–Mira, nena, ese mozo… ai, non sei, non me fai boa espina. É coma herba do campo: non ten raíces nin creo que nunca as teña.
La abuela me habla en gallego cuando lo hace en tono de confidencia. Es una costumbre que tiene de la que no creo que sea consciente.
–¿Tú crees?
–É un rapaz ben parecido y lisonxeiro, pero non é home de casar. Tempo ao tempo. Tú no te empeñes mucho.
–Tanto como casarnos… avoa, por favor. Ni siquiera me lo he planteado. ¿No vas un poco rápido? Además, ya la gente no se casa. Quizás todo sea cuestión de organizarnos.
–E cando pasen os anos, ¿qué vas facer, filla? Ser a noiva eterna, esperando ao mariñeiro.

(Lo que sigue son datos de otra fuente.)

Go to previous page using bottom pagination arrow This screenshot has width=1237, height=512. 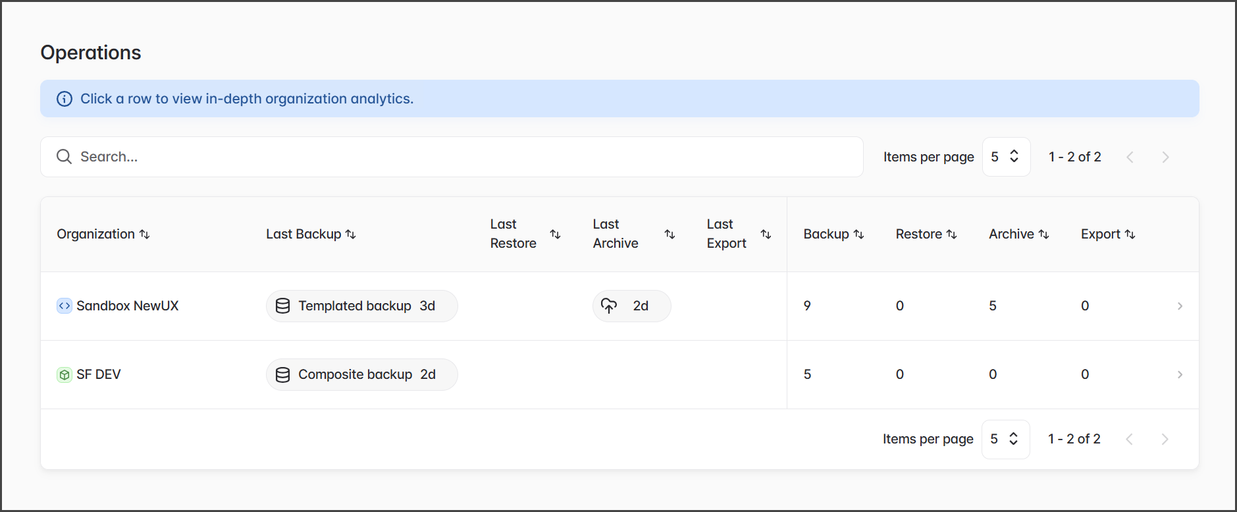(1129, 440)
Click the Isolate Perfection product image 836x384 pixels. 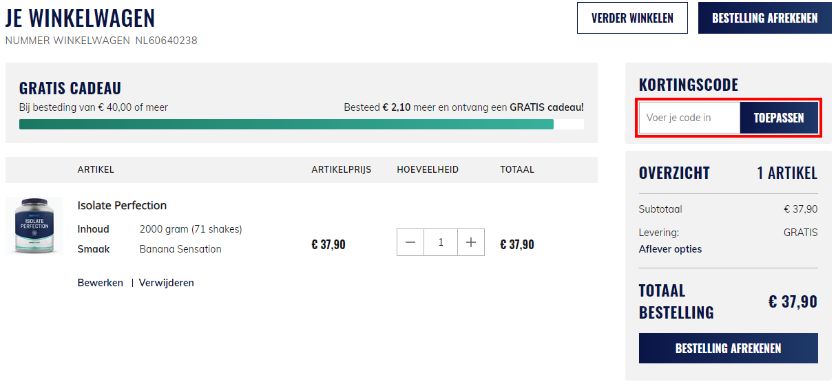34,226
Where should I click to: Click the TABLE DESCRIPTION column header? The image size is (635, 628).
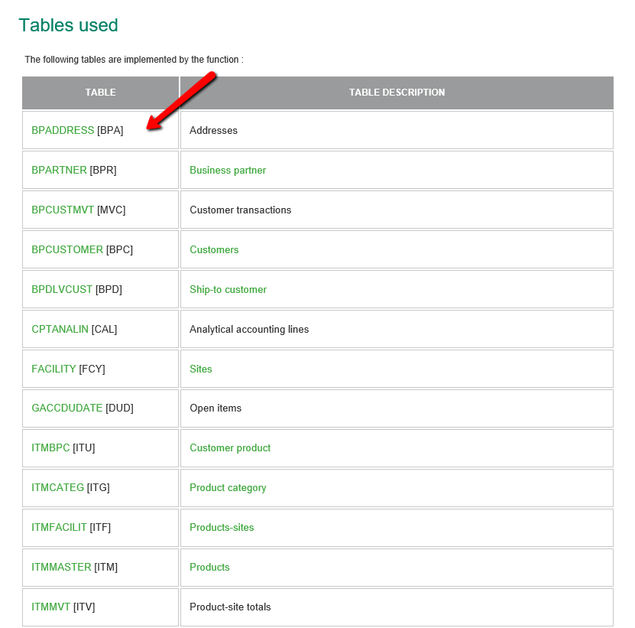coord(397,93)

No quiero que seas como las mozas que se quedan mirando al mar, esperando un barco que nunca chega.
–Avoa, ¿eres consciente de que cuando hablas de temas delicados pasas del español al gallego igual que quien pasa agua de un vaso a otro?
–Porque en mi época pensábamos y sentíamos en gallego, pero nos expresábamos en castellano porque la lengua de la casa no era bien vista. Tú eres mi casa ahora, así que lo que mi lengua suelta sale directo del corazón y de la cabeza, sin intermediarios. Xa ves, filla, a túa avoa aquí, sempre preocupada por ti.
Siguió con sus crucigramas, cómoda en su sillón, piernas en alto., como si la conversación se hubiese cerrado sola. Y quizá sí: tampoco tenía mucho que objetar.
Duarte venía cuando venía, sin avisar, pasaba uno o dos días y se marchaba. La última vez incluso se quedó en casa porque ella nos insistió: hai stio dabondo, non vaiades gastar nun hotel.
Creo que lo hizo para observarlo de cerca. Y, por lo que parece, no pasó la prueba con nota. Aunque no tengo queja de sus interacciones conmigo. Como siempre, en eso no fallaba.